:: YOUR TASK ::
Your answer should be the lines below from the one with "You are a computer-use agent. Image resolution: width=1512" to the one with "This screenshot has width=816, height=478.", both included, given again exactly and with nothing added.

--- DATA TO EXAMINE ---

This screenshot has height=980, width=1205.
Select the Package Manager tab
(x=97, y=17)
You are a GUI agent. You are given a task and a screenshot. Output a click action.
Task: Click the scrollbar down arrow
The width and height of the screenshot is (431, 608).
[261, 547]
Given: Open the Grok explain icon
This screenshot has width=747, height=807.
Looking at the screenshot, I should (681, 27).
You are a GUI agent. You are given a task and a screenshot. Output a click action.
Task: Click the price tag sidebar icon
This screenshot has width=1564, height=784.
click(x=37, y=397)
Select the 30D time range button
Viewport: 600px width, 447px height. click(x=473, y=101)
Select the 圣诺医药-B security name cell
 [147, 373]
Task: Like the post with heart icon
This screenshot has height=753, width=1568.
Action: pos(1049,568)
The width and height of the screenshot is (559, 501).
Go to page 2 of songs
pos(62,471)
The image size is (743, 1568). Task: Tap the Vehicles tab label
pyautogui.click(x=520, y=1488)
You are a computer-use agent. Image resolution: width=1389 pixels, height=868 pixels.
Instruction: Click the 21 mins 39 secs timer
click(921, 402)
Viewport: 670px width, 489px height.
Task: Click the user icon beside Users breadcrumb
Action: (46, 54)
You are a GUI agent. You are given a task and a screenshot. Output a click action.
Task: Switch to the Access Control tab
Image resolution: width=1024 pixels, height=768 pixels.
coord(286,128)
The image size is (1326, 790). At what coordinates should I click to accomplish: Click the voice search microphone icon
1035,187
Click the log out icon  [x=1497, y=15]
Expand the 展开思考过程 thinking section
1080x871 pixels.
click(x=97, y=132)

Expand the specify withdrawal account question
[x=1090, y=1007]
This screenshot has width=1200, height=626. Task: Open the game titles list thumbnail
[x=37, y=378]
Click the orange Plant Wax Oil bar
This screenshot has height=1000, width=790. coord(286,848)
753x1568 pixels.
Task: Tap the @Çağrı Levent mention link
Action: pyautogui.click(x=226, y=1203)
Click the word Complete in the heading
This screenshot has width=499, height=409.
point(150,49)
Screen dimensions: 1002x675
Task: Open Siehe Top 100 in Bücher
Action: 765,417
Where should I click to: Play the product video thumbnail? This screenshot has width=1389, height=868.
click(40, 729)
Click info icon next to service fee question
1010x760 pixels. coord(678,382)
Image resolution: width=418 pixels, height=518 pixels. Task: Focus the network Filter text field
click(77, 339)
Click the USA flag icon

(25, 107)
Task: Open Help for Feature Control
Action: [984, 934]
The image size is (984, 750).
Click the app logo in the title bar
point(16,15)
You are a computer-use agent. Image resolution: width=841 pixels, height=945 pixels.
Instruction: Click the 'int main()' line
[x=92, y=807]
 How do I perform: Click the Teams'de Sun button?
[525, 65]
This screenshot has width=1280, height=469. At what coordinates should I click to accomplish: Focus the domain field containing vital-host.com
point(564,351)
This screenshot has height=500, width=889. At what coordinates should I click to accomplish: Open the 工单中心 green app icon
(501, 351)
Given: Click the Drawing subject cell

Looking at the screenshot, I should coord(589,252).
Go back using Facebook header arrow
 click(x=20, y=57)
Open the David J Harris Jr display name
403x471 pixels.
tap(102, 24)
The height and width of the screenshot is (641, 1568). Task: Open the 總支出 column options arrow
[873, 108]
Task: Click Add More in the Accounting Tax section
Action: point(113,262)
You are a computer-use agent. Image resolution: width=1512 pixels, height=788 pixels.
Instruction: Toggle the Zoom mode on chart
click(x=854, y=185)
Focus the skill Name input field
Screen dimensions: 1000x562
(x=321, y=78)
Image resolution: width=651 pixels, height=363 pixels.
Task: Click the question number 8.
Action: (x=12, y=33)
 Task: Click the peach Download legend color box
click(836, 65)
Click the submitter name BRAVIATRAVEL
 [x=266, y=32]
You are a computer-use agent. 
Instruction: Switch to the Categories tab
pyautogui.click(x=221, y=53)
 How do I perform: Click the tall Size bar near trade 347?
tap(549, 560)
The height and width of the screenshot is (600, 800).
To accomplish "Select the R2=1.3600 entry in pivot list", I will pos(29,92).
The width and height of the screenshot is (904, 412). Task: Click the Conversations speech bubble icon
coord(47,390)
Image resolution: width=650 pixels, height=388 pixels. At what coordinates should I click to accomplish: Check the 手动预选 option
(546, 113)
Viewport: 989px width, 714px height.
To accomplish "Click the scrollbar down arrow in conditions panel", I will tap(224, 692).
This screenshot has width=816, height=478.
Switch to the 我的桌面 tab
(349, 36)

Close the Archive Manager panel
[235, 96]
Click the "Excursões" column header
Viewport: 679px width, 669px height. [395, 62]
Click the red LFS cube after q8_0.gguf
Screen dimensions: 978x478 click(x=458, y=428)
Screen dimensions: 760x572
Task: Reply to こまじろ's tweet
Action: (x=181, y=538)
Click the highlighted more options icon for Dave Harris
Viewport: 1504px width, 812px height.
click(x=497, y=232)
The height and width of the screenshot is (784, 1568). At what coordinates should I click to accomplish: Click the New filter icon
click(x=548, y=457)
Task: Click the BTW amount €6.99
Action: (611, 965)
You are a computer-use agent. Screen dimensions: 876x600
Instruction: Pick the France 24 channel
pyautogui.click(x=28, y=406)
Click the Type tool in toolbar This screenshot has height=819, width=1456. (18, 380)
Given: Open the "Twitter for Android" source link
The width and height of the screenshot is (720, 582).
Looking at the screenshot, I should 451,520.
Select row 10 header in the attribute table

---

:: SOLUTION ::
You are a computer-use agent. Image resolution: width=1512 pixels, height=788 pixels.
Instruction: Toggle the Zoom mode on chart
click(x=854, y=185)
Focus the skill Name input field
Screen dimensions: 1000x562
(x=321, y=78)
Image resolution: width=651 pixels, height=363 pixels.
Task: Click the question number 8.
Action: (x=12, y=33)
 Task: Click the peach Download legend color box
click(836, 65)
Click the submitter name BRAVIATRAVEL
 [x=266, y=32]
You are a computer-use agent. 
Instruction: Switch to the Categories tab
pyautogui.click(x=221, y=53)
 How do I perform: Click the tall Size bar near trade 347?
tap(549, 560)
The height and width of the screenshot is (600, 800).
To accomplish "Select the R2=1.3600 entry in pivot list", I will pos(29,92).
The width and height of the screenshot is (904, 412). Task: Click the Conversations speech bubble icon
coord(47,390)
Image resolution: width=650 pixels, height=388 pixels. At what coordinates should I click to accomplish: Check the 手动预选 option
(546, 113)
Viewport: 989px width, 714px height.
To accomplish "Click the scrollbar down arrow in conditions panel", I will tap(224, 692).
This screenshot has width=816, height=478.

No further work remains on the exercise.